These societies plays a substantial role in breaking vicious cycle of poverty by increasing supply of agricultural cooperative credit during the early stages of development. Important factors for the successful introduction of new technology include, among others, high-yielding rice variety, efficient supply system of modern inputs such as chemical fertilizer and plant protection, favorable price policy, and increasing supply of agricultural cooperative credit. The increasing supply of credit by the agricultural cooperative system is based on its high capacity to mobilize deposit both by the NACF and primary societies.

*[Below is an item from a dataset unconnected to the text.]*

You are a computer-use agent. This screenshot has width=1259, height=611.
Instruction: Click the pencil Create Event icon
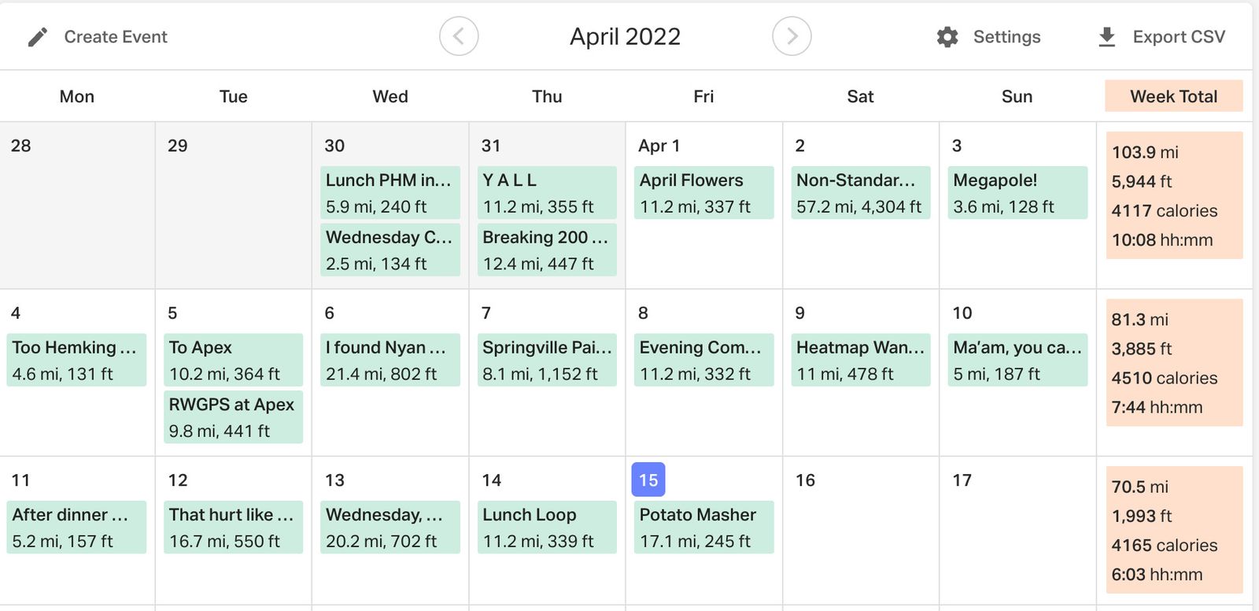tap(37, 37)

Many factors might have contributed for the high growth of deposit mobilization. These are, among others, an increase in farmers' income due to favorable price policy, a high interest rate policy especially for deposit, and institutional efforts to tap savings' potentials. The main objective of the agricultural development policy under this changing environment is enhanced competitiveness. Strategic targets to improve its competitiveness include promotion of the production of high-quality and high-safety farm products, modernizing agricultural cooperative marketing system, and establishment of effective supervised credit system especially for the agricultural credit supply.
In the context of trade liberalization and globalization, the cooperative approach is one of the best means of self-protection for small farmers mainly due to its self-help concept and member's participation. It is therefore vital for agricultural cooperatives to strengthen cooperative credit, improve the efficiency of agricultural credit supply, and enhance capital market flexibility to overcome the weakness of the banking business of agricultural cooperatives. Especially, members' participation in the agricultural cooperative approach and effective supervised credit system must be emphasized for the improvement of the agricultural financing system. It is also urged that the banking sector of agricultural cooperatives must take measures to reform themselves into a universal banking system by which both farm credit as well as nonfarm credit will be efficiently supplied.